Monday, September 5, 2016

Not So Fast! Maybe Shakespeare didn't invent some of Phrases He's Credited With


Stop saying Shakespeare invented so many phrases - he cribbed most of them, Australian academic claims



An Australian expert on Shakespeare claims the bard did not invent many of the words and phrases attributed to him, saying the mistake is due to the Oxford English Dictionary’s “bias” towards citing literary examples of early usages.

Noting examples such as “it was  Greek to me”  and “wild goose chase”, Dr David McInnis, from Melbourne University, said online searches of old texts had helped to uncover pre-Shakespeare uses for many words and phrases that are frequently credited to him.

“Did Shakespeare really invent all these words and phrases?” he wrote in an article for the university’s online magazine.

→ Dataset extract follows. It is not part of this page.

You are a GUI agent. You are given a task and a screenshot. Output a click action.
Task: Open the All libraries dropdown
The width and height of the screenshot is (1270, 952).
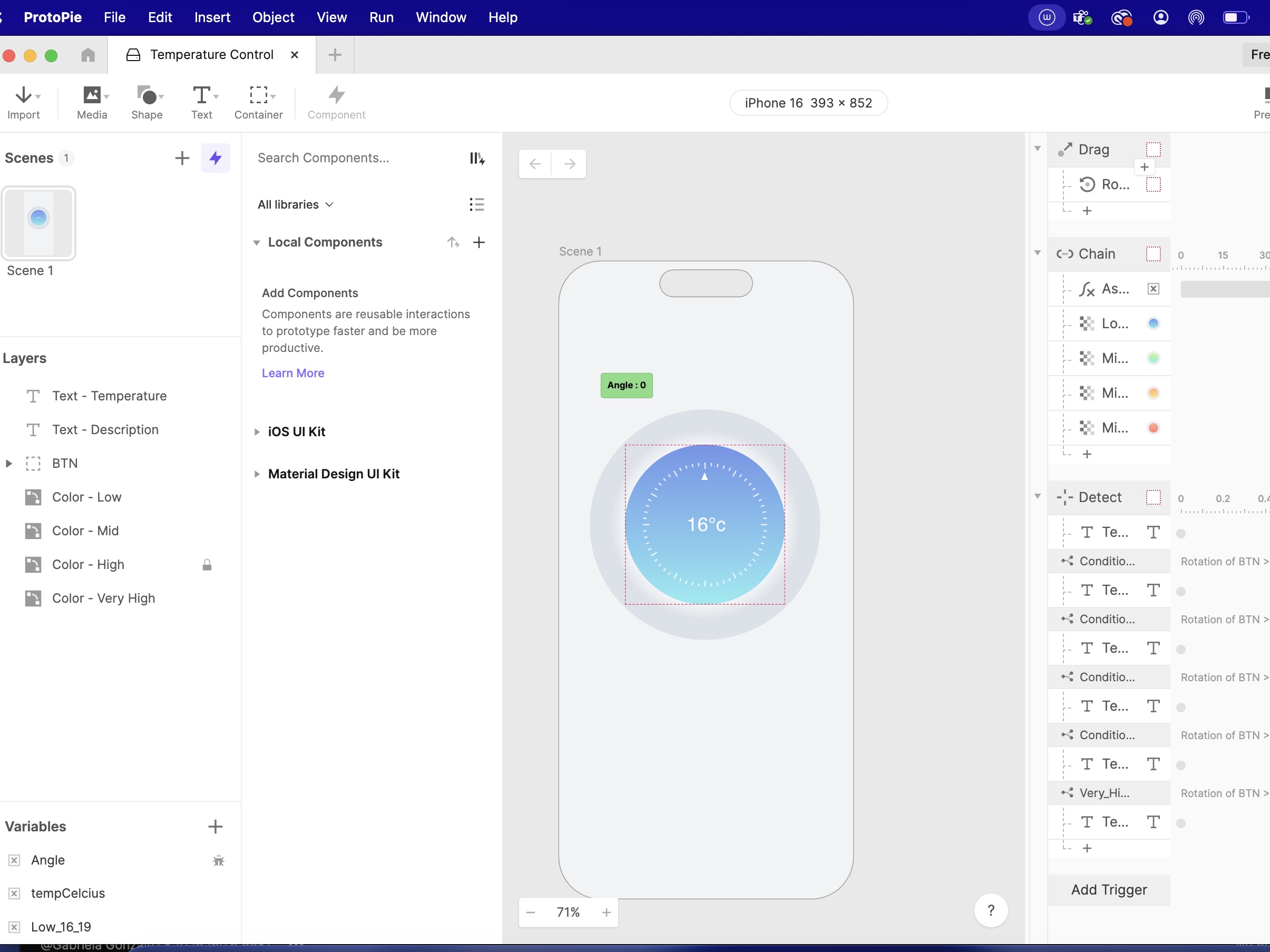pos(295,204)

“The short answer is no. His audiences had to understand at least the gist of what he meant, so his words were mostly in circulation already or were logical combinations of pre-existing concepts.”

 
Dr McInnis, a lecturer in Shakespeare studies, said the Oxford English Dictionary contains more than  33,000 quotations from Shakespeare, including about 1,500 listed as the first evidence of a word’s existence. A further 7,500 are listed as the first evidence of a particular usage or meaning.

 “But the OED is biased,” Dr McInnis wrote.

“Especially in the early days, it preferred literary examples, and famous ones at that. The Complete Works of Shakespeare was frequently raided for early examples of word use, even though words or phrases might have been used earlier, by less famous or less literary people.”

According to Dr McInnis, the phrase “it’s Greek to me” is often thought to derive from Shakespeare’s Julius Caesar, which is believed to have been written in 1599. But internet-based resources have helped to uncover at least one earlier use.

“Now, thanks to digital resources like Early English Books Online, we can search for the phrase ‘Greek to me’ and easily find examples that predate Shakespeare,” Dr McInnis said.


“Fellow playwright Robert Greene’s The Scottish History of James the Fourth was printed in 1598 but possibly written as early as 1590. In it, a lord asks a lady if she’ll love him, and she replies ambiguously: “I cannot hate.’’ He presses the point … at which point she pretends not to understand him at all: “Tis Greek to me, my Lord” is her final reply.”

Likewise, the phrase “wild goose chase” has been shown to pre-date Shakespeare’s Romeo and Juliet: it apparently appears at least six times in a 1593 book about horsemanship by the English poet Gervase Markham. Internet searches have also revealed a use for “eaten out of house and home” that predates Henry IV, Part 2.

However, Dr McInnis noted that Shakespeare sometimes appears to have refashioned existing phrases  - such as “the better part of valour is discretion” - to make them “concise and catchy”.

And, in other cases, such as “to make an ass of oneself”, Shakespeare “seems to have genuinely invented [it]”, Dr McInnis wrote.

“So did Shakespeare really invent all those words?” he asked.